Kleffner, ırkçı saldırıların ardından polisin mağdurlara yönelik tutumunu; mağdurlara suçluymuş gibi davranılmasını da eleştirdi. Alman Meclisi Hrıstiyan Birlik partileri Uyum Sorumlusu Michael Frieser, bu tür durumlarda göçmenlere daha iyi yardımcı olunabilmesi için çeşitli kurumlardaki göçmenlerin sayısının artırılmasını önerdi. Frieser, "çeşitli kurumlarda göçmen kökenli insanların yer alması gerekiyor. Bu şu anlama geliyor; bilinçli bir şekilde bu durumun değiştirilmesi şart ve özellikle polisler arasında farklı ülkelerden gelen insanların bulunmasının çok önemli olduğunu ifade etmek istiyorum” şeklinde konuştu.

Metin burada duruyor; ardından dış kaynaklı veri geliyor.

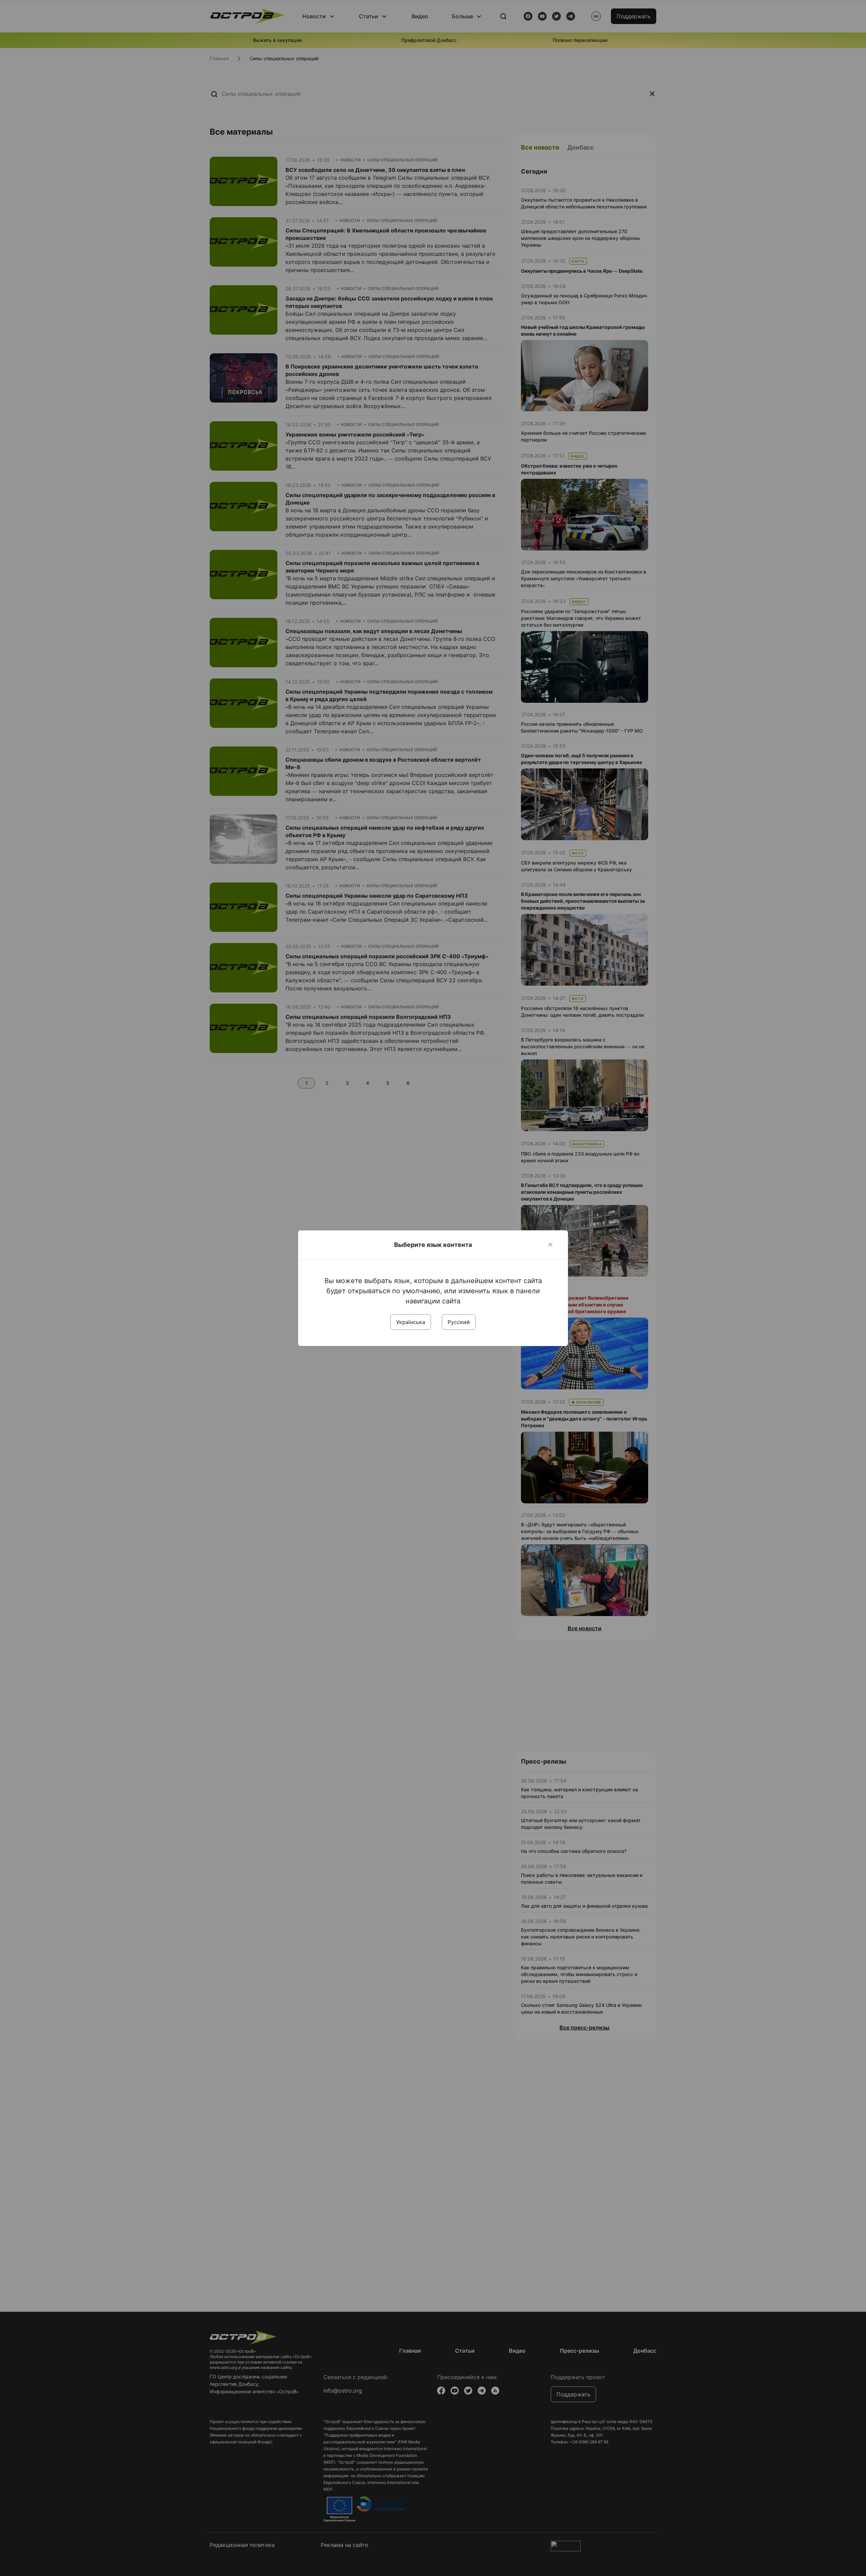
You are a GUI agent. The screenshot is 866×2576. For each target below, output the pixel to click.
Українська (410, 1322)
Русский (459, 1322)
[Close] (550, 1244)
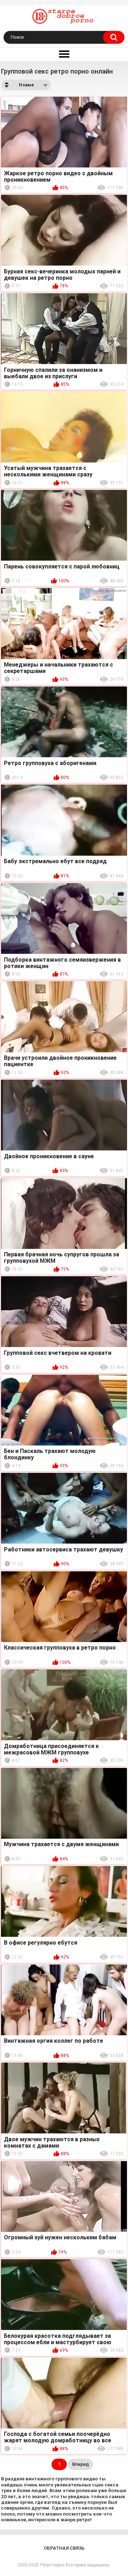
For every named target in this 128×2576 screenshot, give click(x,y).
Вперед (80, 2464)
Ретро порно (52, 2564)
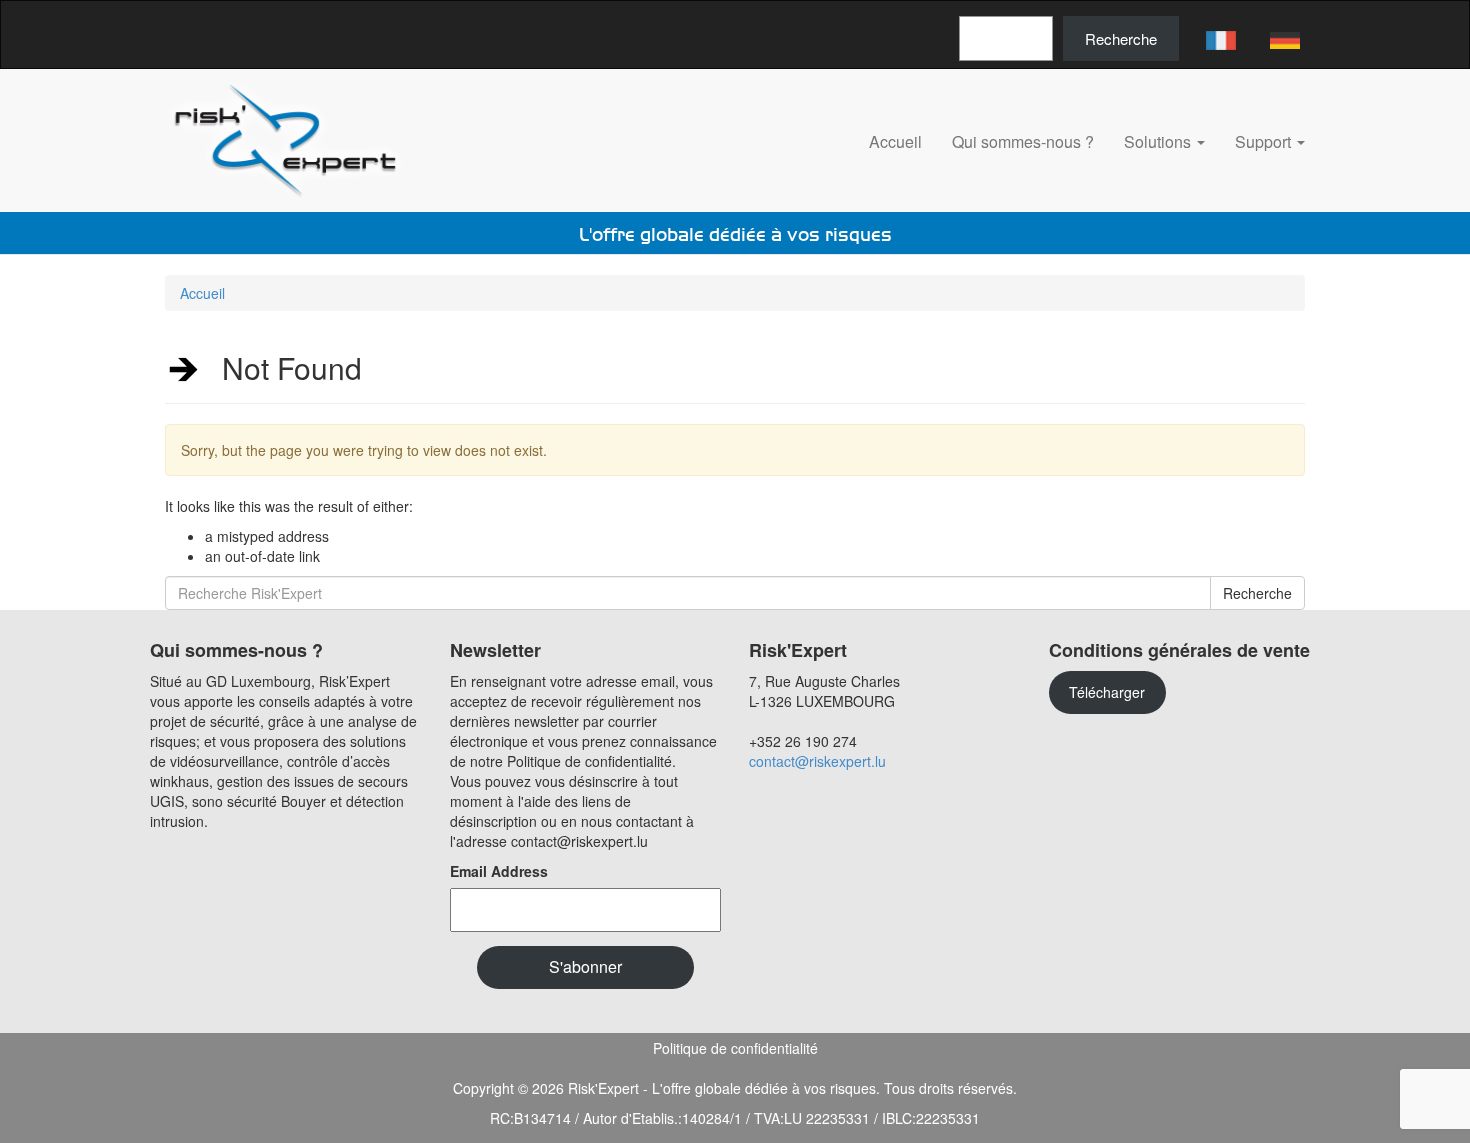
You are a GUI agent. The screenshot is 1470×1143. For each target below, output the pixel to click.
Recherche (1121, 38)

Bu şekilde polisin bu tür olaylarda daha duyarlı davranabileceğine işaret eden Frieser, göçmenlere de “sizin bu ülkede güvenliğiniz sağlanıyor” mesajı verilebileceğini ifade etti.
Kramer: Göçmenler korkuyor
Irkçı şiddete maruz kalanların çoğu zaman yalnız bırakıldığını savunan Almanya Yahudiler Merkez Konseyi Genel Sekreteri Stephan Kramer ise devletin mağdurlara yeterince destek vermediğini dile getirdi. Önümüzdeki hafta Saksonya’nın Dresden kentinde Neonazilere karşı gösteriler düzenleneceğini hatırlatan Kramer, Almanya’da yaşayan göçmenler arasında kaygıların arttığını söyledi.
Kramer, “Sadece Saksonya’da değil, Almanya’nın bir çok bölgesinde farklı azınlık toplumları arasında korku dolu, özgürlükten uzak bir hava hâkim. Bazıları duydukları korku nedeniyle kendini geri çekiyor, bazıları ise bundan yılmayacaklarını açıkça göstermeye çalışıyor. Ancak bu bir çözüm getirmiyor. Aşırı sağcılar eylemlerine devam ediyor, hatta cesaret alıyorlar. Sayın Sarrazin de, ülkeyi dolaşıp, nefret saçan konuşmalarını sürdürüyor" şeklinde konuştu. Kramer, mağdurların yanı sıra demokrasinin korunması için aşırı sağcılıkla mücadele edilmesi çağrısında bulunarak, bunun her vatandaşın görevi olduğunu ifade etti.